Cyprus Mail

Oxfam chief apologises for ‘babies in cots’ comment

An Oxfam shop is seen, in London

Oxfam’s chief executive apologised on Tuesday for saying a wave of condemnation over sex abuse by its staff was disproportionate as it had not “murdered babies in their cots” after a scandal that has prompted new reports of abuse.

Mark Goldring said Oxfam was investigating 26 cases of misconduct reported since the scandal broke earlier this month over the alleged use of prostitutes in Haiti in the aftermath of the island’s earthquake in 2010.

Oxfam has battled to contain the fall-out from the scandal, and Goldring faced personal criticism after he was quoted in Saturday’s Guardian newspaper as saying: “The intensity and ferocity of the attacks makes you wonder, what did we do? We murdered babies in their cots? … (it) feels out of proportion to the level of culpability.”

Opposition Labour politician and International Development committee chair Stephen Twigg said Goldring’s comments in a newspaper interview were regarded by many as “grossly inappropriate”, and on Tuesday Goldring apologised.

“I should not have said those things. It is not for Oxfam to judge issues of proportionality or motivation,” Goldring, who became CEO of Oxfam GB in 2013, told the committee. “I wholeheartedly apologise for those comments.”
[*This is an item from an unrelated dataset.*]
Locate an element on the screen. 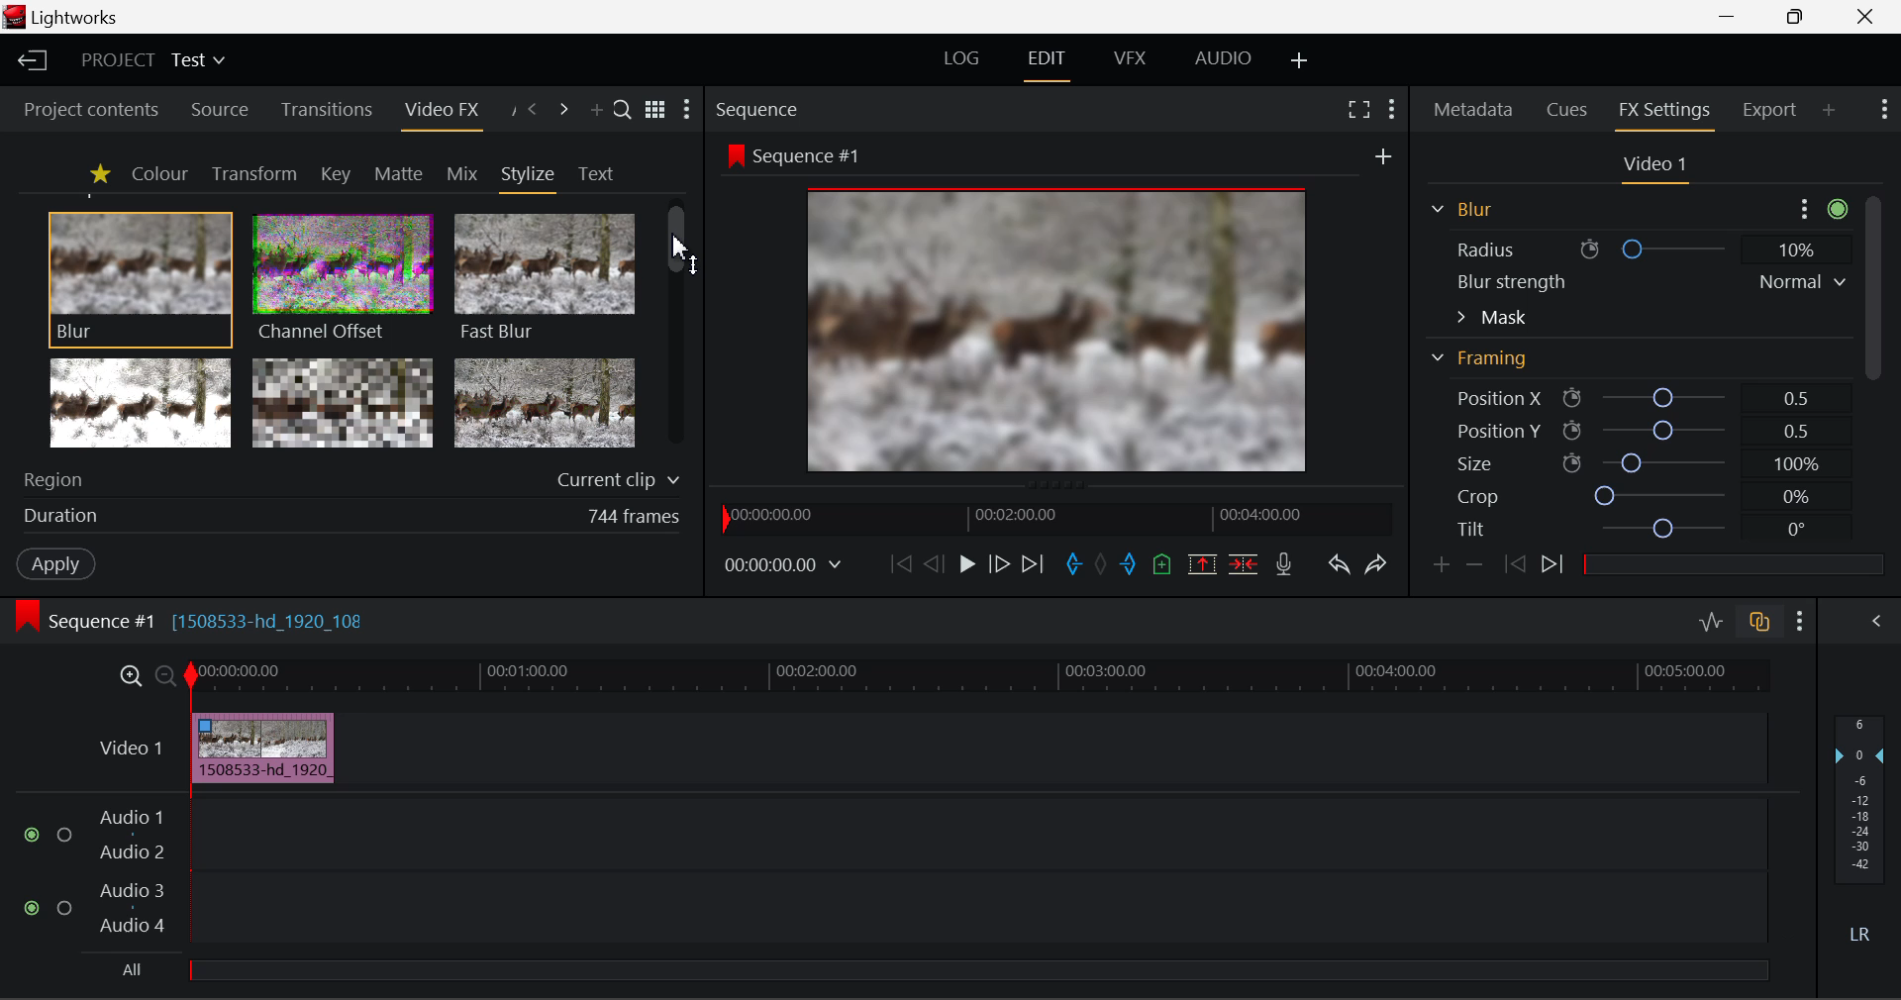 The image size is (1901, 1000). Add Panel is located at coordinates (596, 112).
Allegations of sexual misconduct have shaken the aid sector, with Haiti’s president calling for investigations of other groups.

Twigg said the Committee, a parliamentary body that monitors the government’s aid ministry, would conduct a full inquiry into the issue of sexual exploitation in the aid sector.

The funding of Oxfam, one of the world’s biggest disaster relief charities, has been thrown into question by the scandal.

Britain and the European Union are both reviewing the money they give, while Goldring said that 7,000 individuals had cancelled regular donations to Oxfam over the last 10 days.

On Monday, the charity released the findings of an internal investigation that found the country director in Haiti, Roland Van Hauwermeiren, had admitted using prostitutes at his residence during a relief mission before resigning in 2011.

Senior Oxfam officials told the committee that the internal investigation into what happened in Haiti was mishandled at the time.

Oxfam International Executive Director Winnie Byanyima said “hideous men” had abused the trust of the public and were not aligned with the charity’s principles.

“The use of prostitutes in conditions of poverty and helplessness and conflict, is exploitation, it is abuse, and it’s intolerable in our organisation,” she told the committee.

“What happened, to let the country director go away with some dignity, was wrong.”